NICEPeople living with dementia should be offered activities such as exercise, aromatherapy, art, gardening, baking, reminiscence therapy, music therapy, mindfulness and animal assisted therapy to help promote their wellbeing.

The recommendation comes in NICE’s updated quality standard on dementia.

It says people living with dementia and people involved in their care should be given the opportunity to talk about their life experiences, preferences, interests, strengths with a healthcare professional. This can help the person living with dementia to choose activities to promote wellbeing that suit their preferences and needs.

Professor Gillian Leng, deputy chief executive and director of health and social care at NICE, said: “People with dementia can find it harder to take part in activities, to engage socially, to maintain their independence, to communicate effectively, to feel in control and to care for themselves. Providing enjoyable and health-enhancing activities like music or reminiscence therapy can help with this.

“Understanding the activities that a person prefers and thinks are suitable and helpful, and adapting them to their strengths and needs, will make a person more likely to engage with the activities offered and therefore more likely to benefit from them.”
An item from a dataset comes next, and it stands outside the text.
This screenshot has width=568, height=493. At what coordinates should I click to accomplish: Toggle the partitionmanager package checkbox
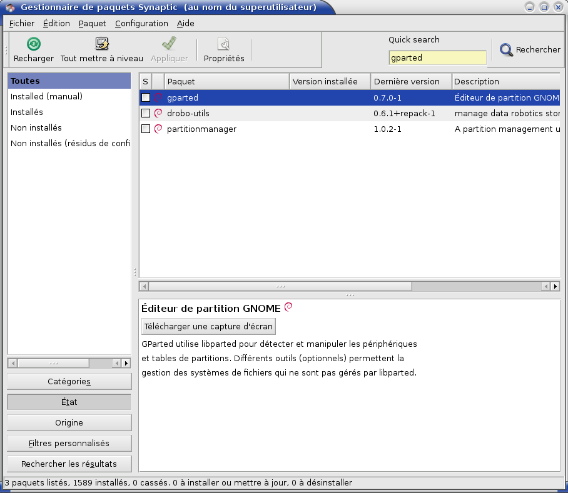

The quality standard highlights the need to offer carers of people living with dementia education and skills training. This could include education about dementia, its symptoms and the changes to expect as the condition progresses.  Skills training could include personalised strategies to help them provide care, including how to understand and respond to changes in behaviour.

It also recognises the importance of providing informal carers with the support they need to enable them to manage the stresses and demands of caregiving and to fulfil their role.

Health and Social Care Secretary Matt Hancock said: “As a society there’s so much more we can do to help people live well with dementia. Whether it’s joining a choir, gardening or enjoying art classes, so many activities can help people live better and can trigger precious memories and help reconnect them with their communities.

“So I wholeheartedly endorse this quality standard, which supports the ambitions of our NHS Long Term Plan and its move to a more personalised and person-centred care.”

Dementia is an umbrella term for a range of progressive conditions that affect the brain, of which Alzheimer’s disease is the most common. According to the Alzheimer’s Society the number of people aged 65 and over in England with dementia is estimated to be 645,000, and this is set to double in the next 30 years. Around 1 in 6 people aged over 80 and 70 per cent of people in care homes have dementia or severe memory problems.